In the records below, find the line that contains "Task: Select Start DB Connector menu entry" and the line that contains "Viewport: 1024px width, 873px height.", then retype exactly those two lines and every line between them.

> [Data to process]:
################

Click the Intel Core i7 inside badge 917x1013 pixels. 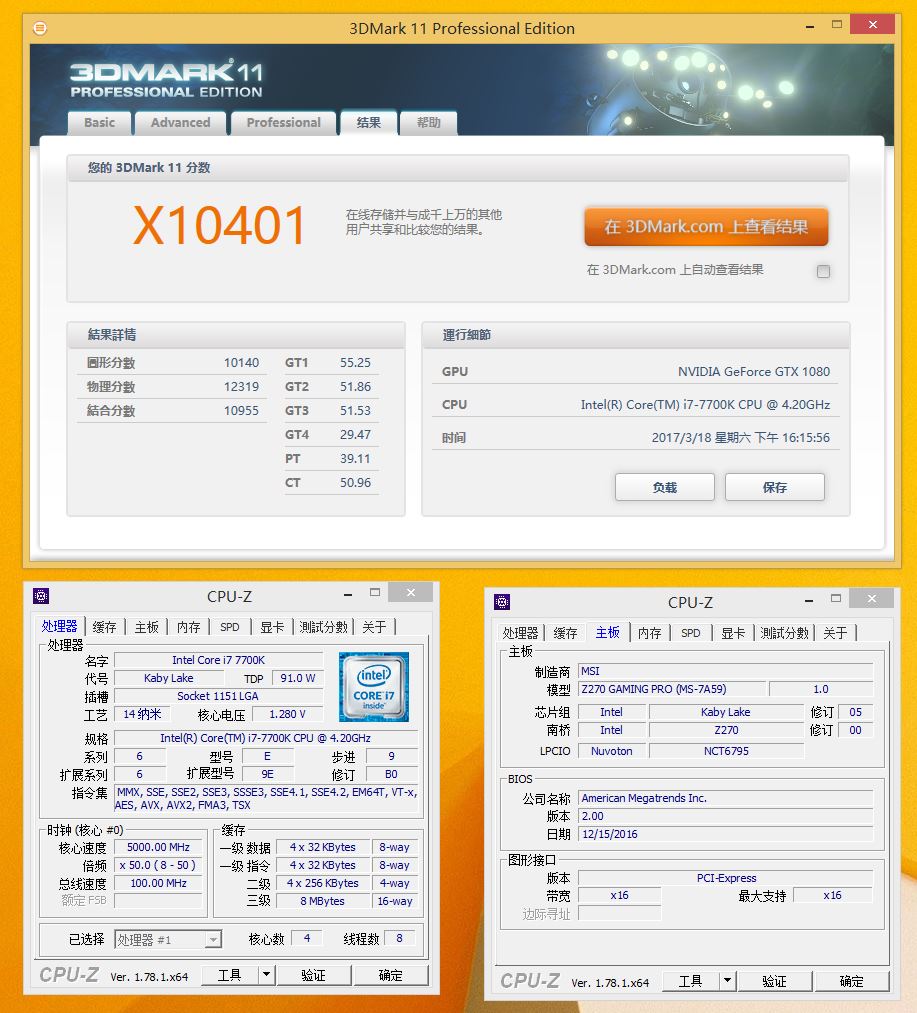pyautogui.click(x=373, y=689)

################

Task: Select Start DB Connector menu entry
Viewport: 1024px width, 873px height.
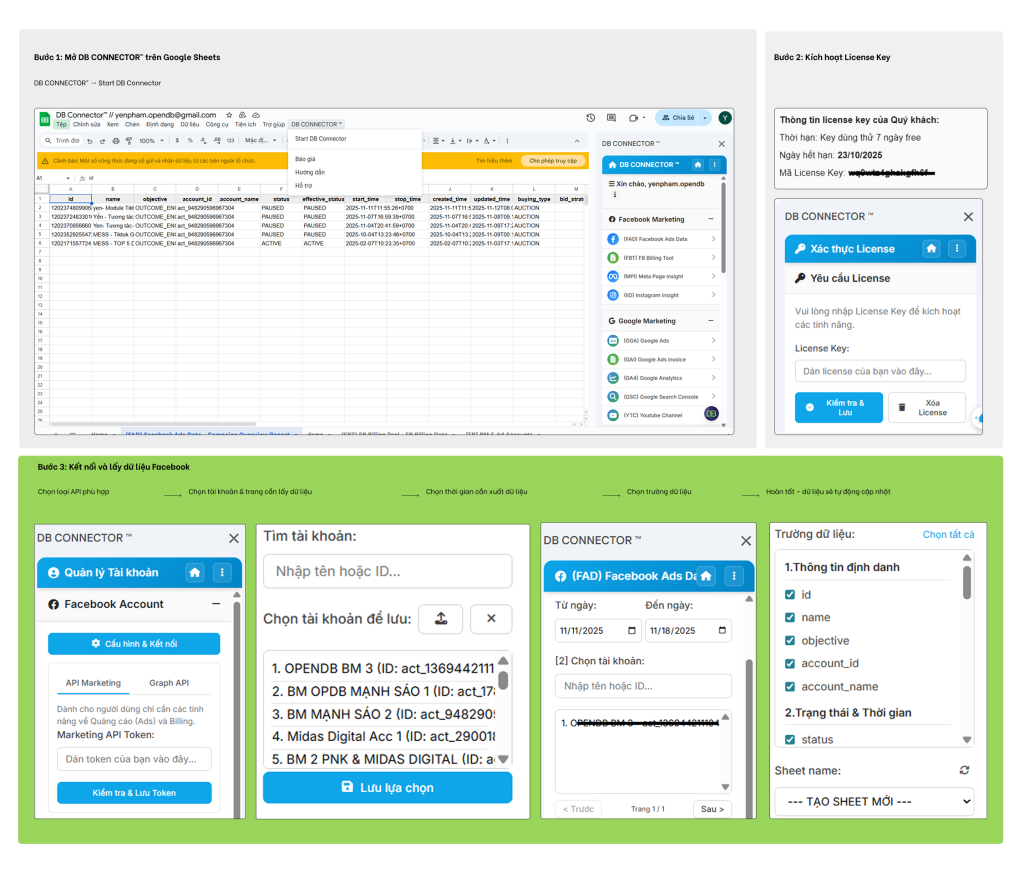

################

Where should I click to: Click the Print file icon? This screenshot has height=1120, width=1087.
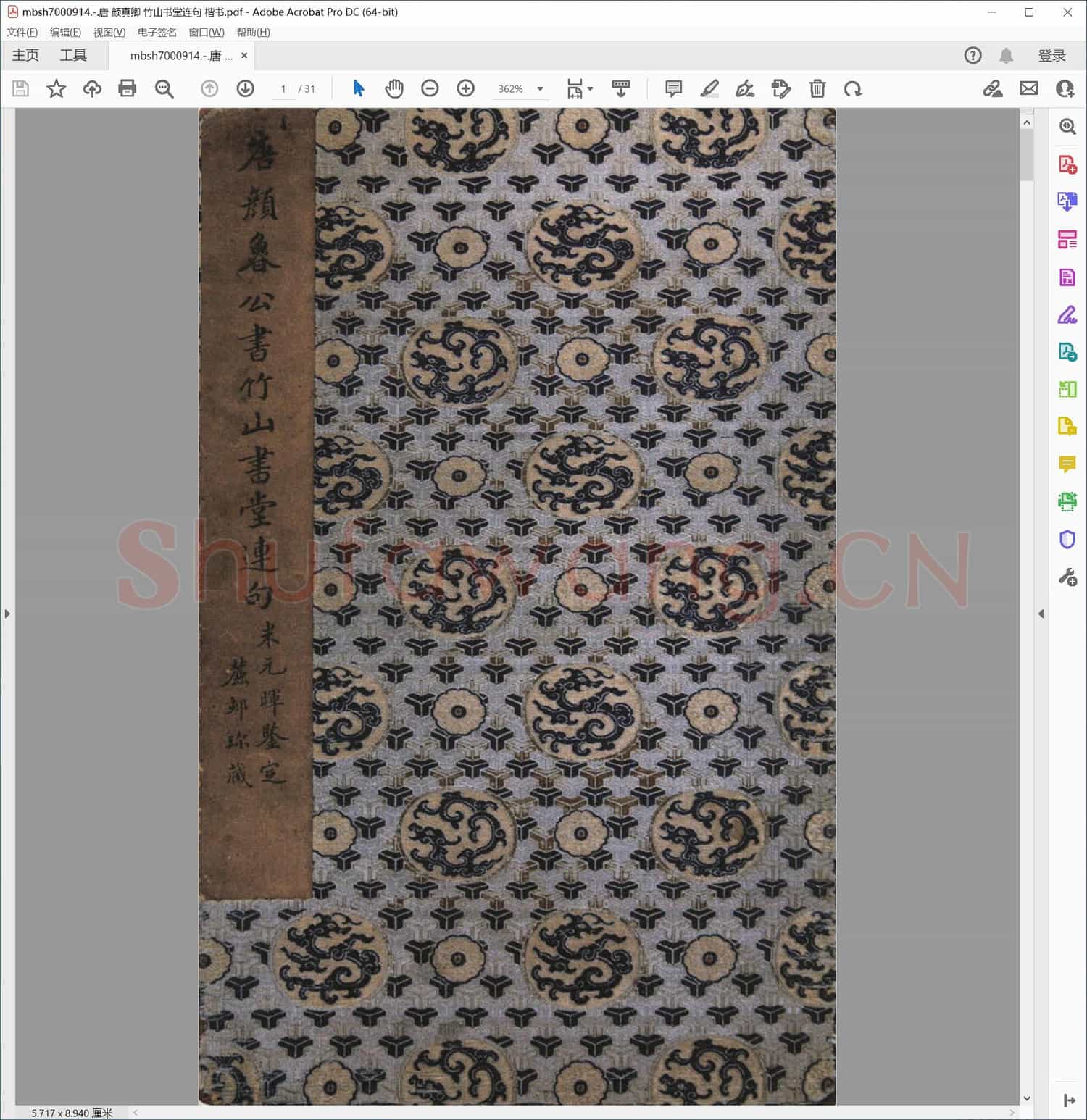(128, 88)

################

> [Task solution]:
Task: Select Start DB Connector menu entry
Viewport: 1024px width, 873px height.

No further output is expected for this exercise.